[Available data Boundary: Start]

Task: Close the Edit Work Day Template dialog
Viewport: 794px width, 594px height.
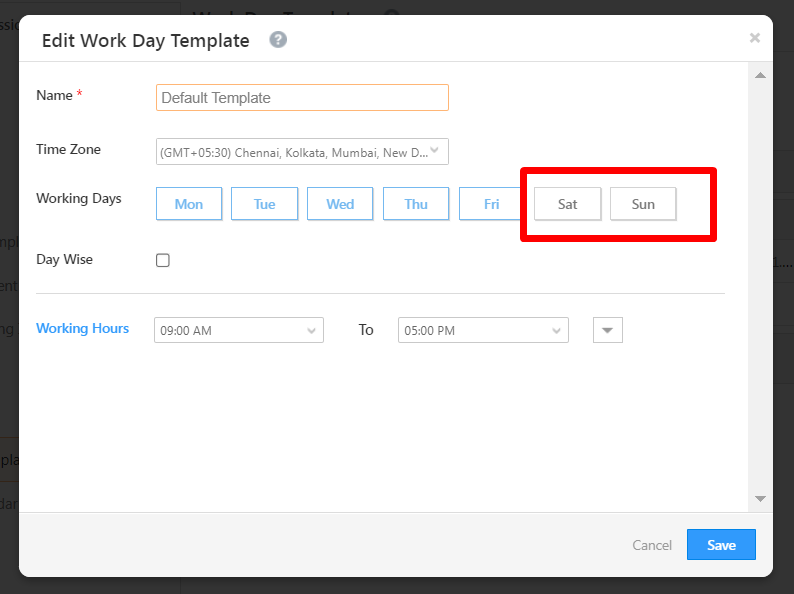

[Available data Boundary: End]
[Available data Boundary: Start]

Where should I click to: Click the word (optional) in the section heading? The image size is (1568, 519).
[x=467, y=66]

[Available data Boundary: End]
[Available data Boundary: Start]

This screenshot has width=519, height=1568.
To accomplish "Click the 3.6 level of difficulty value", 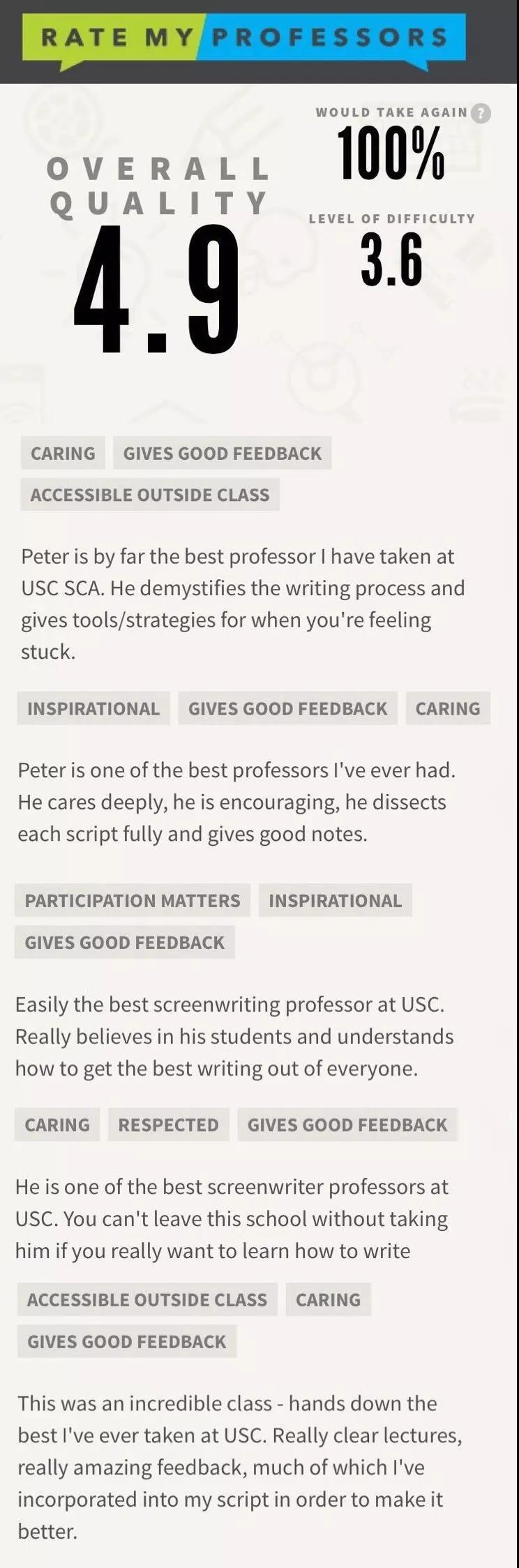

[Available data Boundary: End]

* [Description of the task] Using the records above, restate word for word the lines from the one with "Task: Close the Edit Work Day Template dialog" through the one with "Viewport: 794px width, 594px height.", both included.

* [Written response]
Task: Close the Edit Work Day Template dialog
Viewport: 794px width, 594px height.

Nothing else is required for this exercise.